Der Bayerische Lehrer- und Lehrerinnenverband (BLLV) nimmt erfreut zur Kenntnis, dass die Bemühungen zur Umsetzung der Inklusionsidee an bayerischen Schulen erste Früchte tragen. So hat die interfraktionelle Arbeitsgruppe des Bildungsausschusses im Bayerischen Landtag heute darüber informiert, dass man sich trotz unterschiedlicher Ausgangslage und nach langem Ringen auf einen gemeinsamen Gesetzentwurf geeinigt habe.

24.03.2011 Pressemeldung Bayerischer Lehrer- und Lehrerinnenverband (BLLV) e.V.

"Damit ist ein Gesetz zur Umsetzung der Inklusionsidee an bayerischen Schulen auf den Weg gebracht", würdigte BLLV-Präsident Klaus Wenzel. Er bezeichnete in einer ersten Reaktion den Vorgang als "erfreulich." Trotz erheblich divergierender Auffassungen sei es den Fraktionen in zahlreichen Gesprächen und Sitzungen erfolgreich gelungen, eine Lösung zu finden, die von allen mitgetragen werde. "Das ist vorbildlich und könnte wegweisend für andere drängende gesamtgesellschaftliche Probleme sein" sagte Wenzel. Er sei nun auf konkrete Inhalte des Gesetzentwurfes gespannt.
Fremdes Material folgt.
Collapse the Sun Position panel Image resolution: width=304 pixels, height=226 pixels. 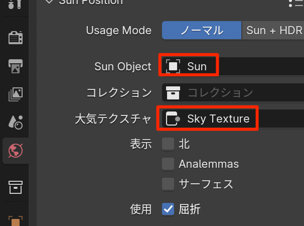coord(49,2)
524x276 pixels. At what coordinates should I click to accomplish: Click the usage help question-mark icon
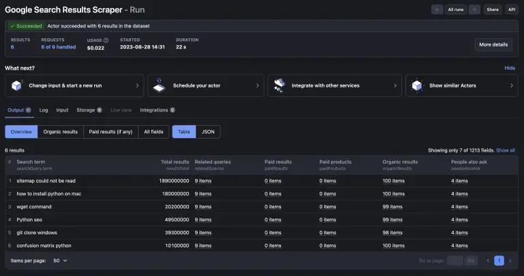coord(106,40)
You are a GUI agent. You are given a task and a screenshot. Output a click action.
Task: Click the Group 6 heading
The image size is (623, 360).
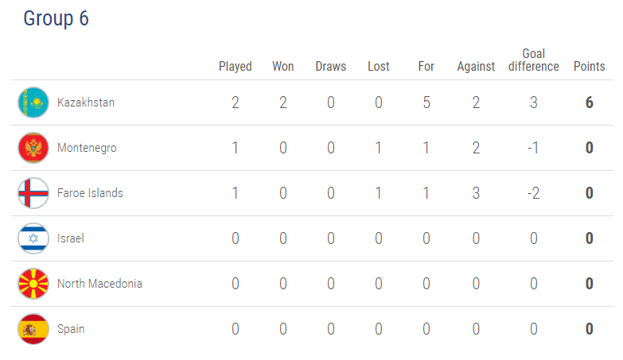(x=56, y=18)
Bislang seien sie nicht bekannt.

Die UN-Behindertenrechtskonvention ist für alle Bundesländer in Deutschland verbindlich. Die Konvention sieht vor, dass alle Eltern das Recht haben, ihre Kinder an einer allgemeinbildenden Schule einzuschulen. Sie wurde im Januar 2009 von der Bundesrepublik ratifiziert, ihr stimmten alle 16 Bundesländer zu.
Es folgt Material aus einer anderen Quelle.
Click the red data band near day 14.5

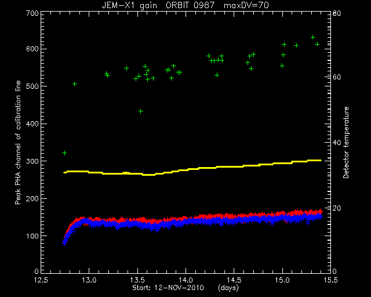tap(234, 216)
"Die Ratifizierung der Konvention hat auch für alle bayerischen Schulen Konsequenzen", erklärte Wenzel. Weil sie verpflichtend sei, müssten alle Kinder mit sonderpädagogischem Förderbedarf - wenn dies von Eltern gewünscht werde - aufgenommen werden. "Die Schulen brauchen deshalb klare Richtlinien und vor allem Sicherheit." Andernfalls sei die Gefahr groß, dass die Schulen schnell an ihre Grenzen stoßen.